DICKSON MANYASI WEKESA v SYDNEY SIMON MUNYAGA [2006] KEHC 1266 (KLR) | Stay Of Execution | Esheria

DICKSON MANYASI WEKESA v SYDNEY SIMON MUNYAGA [2006] KEHC 1266 (KLR)

Full Case Text

REPUBLIC OF KENYA

IN THE HIGH COURT OF KENYA

AT NAIROBI (NAIROBI LAW COURTS)

Civil Appeal 41 of 2005

DICKSON MANYASI WEKESA …................................................…………………….. APPELLANT

VERSUS

SYDNEY SIMON MUNYAGA (suing throughMIRIAM WAYUA MUNGAGA)…RESPONDENT

RULING

The application by way of Notice of Motion seeks orders for stay of execution of the order of the subordinate dated 21st December, 2005 made in Children case No.319 of 2003, pending determination of the application as well as pending hearing and determination of the appeal filed which is Civil Appeal No.41 of 2005.

The application is premised under Order XLI Rules 4 and 5 of the Civil Procedure Rules and Section 3A of the Civil Procedure Act Cap 21 Laws of Kenya.

The same is based on the grounds appearing on its face and on supporting affidavit of the Applicant sworn on 7th October, 2005 as well as further affidavits sworn on 15th December, 2005 and 1st March, 2006.

The basis of the application is that the order of monthly maintenance of Shs.20,000 against the Applicant was made without any evidence on record.

The Applicant had denied paternity of the child.  He stressed that the whole suit was a nullity as the counsel for the Respondent did not have a valid practicing certificate.  However, he conceded that it was not brought to the notice, of the Trial Magistrate.

It is contended that due to his denial of paternity, he would suffer irreparable damage as his appeal has great chance of success.

[Records taken from a dataset]
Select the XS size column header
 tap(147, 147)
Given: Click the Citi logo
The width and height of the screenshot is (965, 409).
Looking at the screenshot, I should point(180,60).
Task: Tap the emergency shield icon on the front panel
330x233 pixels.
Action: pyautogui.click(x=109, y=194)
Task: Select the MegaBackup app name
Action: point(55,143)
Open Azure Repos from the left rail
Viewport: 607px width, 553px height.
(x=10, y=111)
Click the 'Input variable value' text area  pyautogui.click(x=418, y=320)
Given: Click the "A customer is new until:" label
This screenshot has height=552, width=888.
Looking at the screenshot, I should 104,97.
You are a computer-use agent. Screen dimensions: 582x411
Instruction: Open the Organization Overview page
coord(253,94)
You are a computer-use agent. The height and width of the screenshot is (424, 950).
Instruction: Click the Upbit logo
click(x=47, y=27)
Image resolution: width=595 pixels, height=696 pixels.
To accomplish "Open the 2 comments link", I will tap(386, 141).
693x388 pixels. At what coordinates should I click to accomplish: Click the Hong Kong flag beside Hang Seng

**Brief**
List every full calendar date (day, month and year) that appears in the ruling on the stay of execution.

**Result of the exercise**
- 21st December, 2005
- 7th October, 2005
- 15th December, 2005
- 1st March, 2006